“Bu ruh dediğiniz şey bile kendi içerisinde ikiye ayrılır. Öylesine katı bir gerçekliktir bu ikililik meselesi onu her yerde görebilirsiniz.”
Tunç : Olum hadi gidelim ya.
Erdem : Ya bi otur iki dakika ya! Azcık dinle adamı bir şeyler öğren ayı!
Tunç : Öfff.
“Şimdi tabi bilimsel olanla bilimdışı gibi tınıyanın tek potada eritilmesi gibi geliyor olabilir bu söylediğim şeyler sizlere fakat aslında bu kadar tedbirli yaklaşılması gereken bir konu olmadığını düşünüyorum. Bilgiyi bir pasta gibi düşünürsek, bilim bu pastanın yediğimiz kısımlarıdır henüz ve görünen o ki pastanın devamı var. İşte tam bu noktada bilim dışıymış gibi tınıyanın aslında çok eski zamanlardan beri, filozofların, doğa bilimcilerinin sıklıkla başvurdukları “cesurca sorgulama” ile bağdaştırılması gerekir.”

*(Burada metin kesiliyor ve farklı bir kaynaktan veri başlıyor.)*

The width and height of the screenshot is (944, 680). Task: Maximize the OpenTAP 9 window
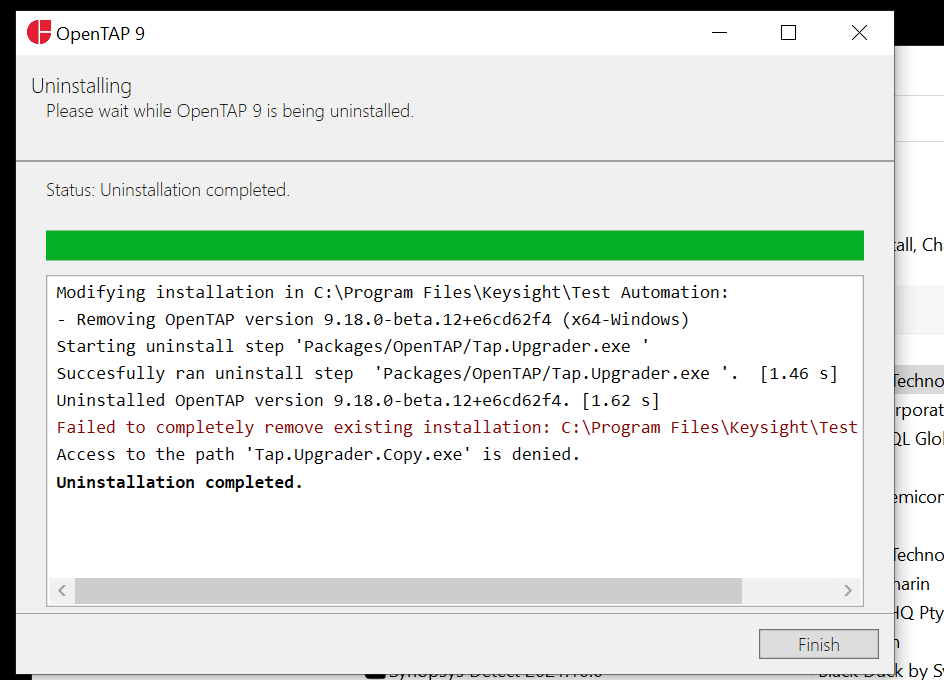click(787, 32)
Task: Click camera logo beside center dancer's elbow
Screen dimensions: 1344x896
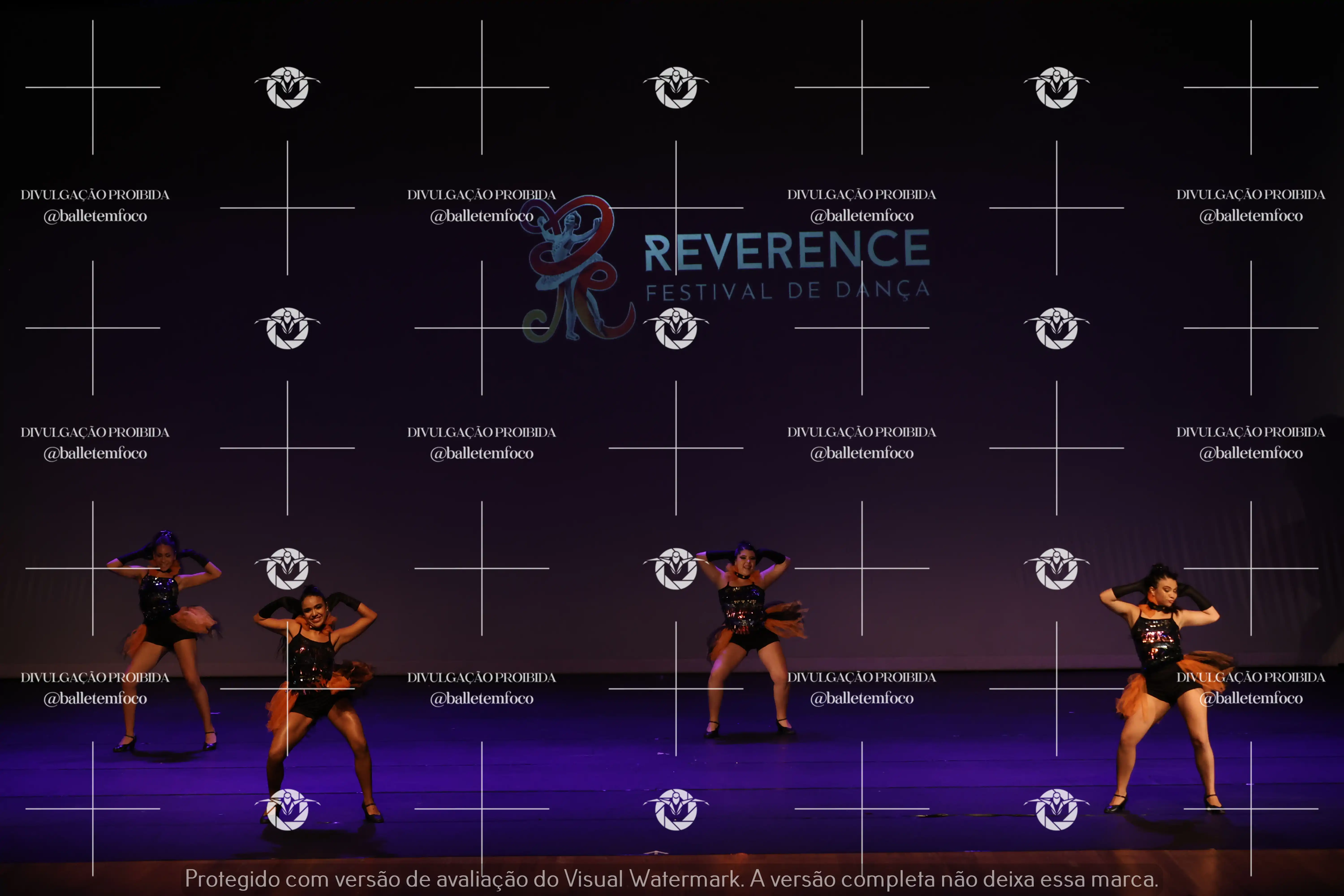Action: [x=676, y=569]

Tunç : Olum boş yapıyo ya.
Erdem : Ya tamam yapıyosa yapıyo. Bitince soru sor adama madem.
Tunç : Ne uğraşcam ya.
“Şimdi bu ikililik mevzusuna dönecek olursa -özellikle de ruh öznelinde devam etmek istiyorum- insan ruhu temel iki karşıtlığın, buna da iyi ve kötü diyelim bileşimidir bir yerde. Tabi bu ruhun tamamen iyi veya kötü olamayacağı ile ilgili bir kehanet belirtmekten çok insanın doğasının ikisine de müsait olmasına refere eder”
Tunç : Bak bak laflara bak. Hadsiz.
Erdem :Oyun falan oynasana sen.
Tunç : Şarjım bitti. Versene telefonunu.
Erdem :Al ve bir daha konuşma.
Tunç : Okey komunatım.
“Ruhun iyiliği eğitim ile olanaklıdır kötülüğü ise kaos ile. Eğitimden kastımız nedir burda? Batı medeniyetlerinde sıklıkla rastlayabileceğimiz self-education kavramı yani kişinin kendi kendisini eğitmesi. Kişinin kendisinin hem öğretmeni hem de öğrencisi olmasıdır. Bu kişisel-eğitimin izlerini sokratik öğretim tekniği olarak da bilinen meşhur öğrenme metodunda dahi bulabiliriz. Oldukça eskidir yani.